Superfreakonomics [Speed Summary]
- Superfreakonomics: Global Cooling, Patriotic Prostitutes and Why Suicide Bombers Should Buy Life Insurance
- Author: Steven Levitt and Stephen J. Dubner
- Publisher: William Morrow
- Publication date: 2009
In a followup to their bestselling Freakonomics (speed summary) economist Steven Levitt and journalist Stephen J. Dubner explore how incentives and the laws of supply and demand are key to understanding and changing behaviour.
Homo-Economicus
Rumours of the death of homo-economicus (economic man) may have been somewhat exaggerated. Sure, as consumers we’re not slaves to the laws of supply and demand (just because there’s more supply, doesn’t mean we’ll only pay less). Nor are we fixated with ‘value maximisation’ (getting the best emotional (or material) bang for our buck). We’re lazy, habitual creatures – and sometimes good enough will do.
But economics does matter, because we are incentive-driven creatures, motivated by the incentives that markets offer us to behave in a particular way. Understanding the incentive structures that motivate behaviour – whether those incentives are economic (material/financial gain), social (reputational gain) or moral (conscience ‘gain’ (feeling good about ourselves)) is key to understanding – and predicting – consumer behaviour
Sex Supply and Demand
- The increase in supply of “free” sex, due to increased pre-marital sex has had a downward pressure on prices paid for sex in the sex trade over the last century
- Pressure on oral sex prices has been particularly extreme, as a waning taboo for oral sex has further increased supply among regular sexual partners, thus reducing street prices – down to just $40 in Chicago
- On public holidays, like the Fourth of July, demand for sex increases, and sex workers increase their prices by 30% (this ‘demand shock’ also brings more supply into the market as people not usually working in the industry temporarily supplement their income by offering sex)

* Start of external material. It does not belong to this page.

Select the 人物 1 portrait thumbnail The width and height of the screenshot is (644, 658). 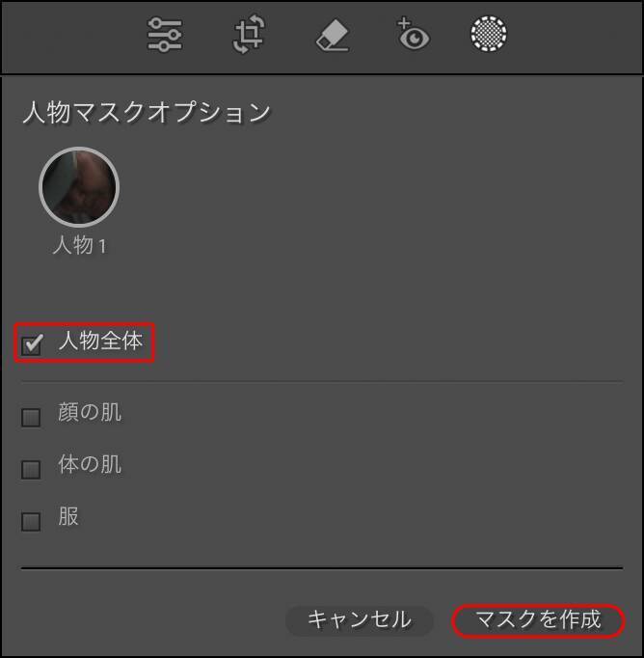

- Because the sex industry is a black market, supply is constrained, keeping prices attractively high (roughly 4x basic wages). To ensure light touch policing, 3% of sex acts are promotional ‘freebies’ given to police – sex workers are more likely to have sex with police officers than be arrested by them
Incentives not Altruism
Why do people help each other? Because they are incentivised to do so – whether it’s a moral incentive (to not feel guilty), a social incentive (to boost reputation), or even an economic incentive – as is the case of kidney donations in Iran. In the US, there are 80,000 people in need of a kidney, but only 16,000 transplants take place each year. In Iran, donors are paid, and there is no waiting list. Rather than ascribe helping behaviour to selfless altruism, we need to look for the incentives driving that behaviour. And when there are no incentives to help, we don’t – as was the case of the Kitty Genovese murder witnessed by 38 people watching – but who did precisely nothing to help. No incentive, no action. Finally, such is the power of incentives, and the expectation we will act according to incentives, we can use incentivised behaviour to mask our true behaviour. For example, suicide terrorists have no incentive to take out life insurance (not covered!), but they should do so since not taking out life insurance is now used in algorithms to identify potential terrorists from financial data.
Simple Solutions
To change behaviour, you not only need incentives – but simple solutions. Complex solutions rarely work – because of the disincentive to learn, acquire and master them. Simple solutions are also often the cheapest. For example, the seatbelt was a simple solution that reduced the risk of car fatalities by 70% – with minimal disincentives to use it. Likewise washing hands before surgery was a simple low-cost solution – with little disincentive to adoption – that has significantly reduced post-surgery complications. On the other hand, reducing green house gasses to manage global warming could be costly and complicated, and it’s currently without compelling incentives to drive behaviour. Could it be better to look for a simpler, low-cost (but controversial) solution – such as a ‘geo-engineering’ approach that involves injecting sulfur dioxide directly into the stratosphere? Simple (relatively) low-cost solutions are usually the best.
The Brand Genetics Take
Like Freakonomics, Superfreakonomics shows the power of looking at behaviour and behavioural data through the lens of incentives – economic, social and moral – to uncover rich insight. For example, national data shows that learning disabilities vary by month of birth, and it turns out that this may be due to moral and social incentives for Muslim women in early pregnancy to adhere to Ramadan fasting. Whilst the authors have been criticised for the veracity of some of their insights, particularly around global warming, their look-for-the-incentives approach to insight hunting yields fresh and exciting ideas. And we feel thoroughly incentivised to adopt incentive-led insight as an approach at Brand Genetics.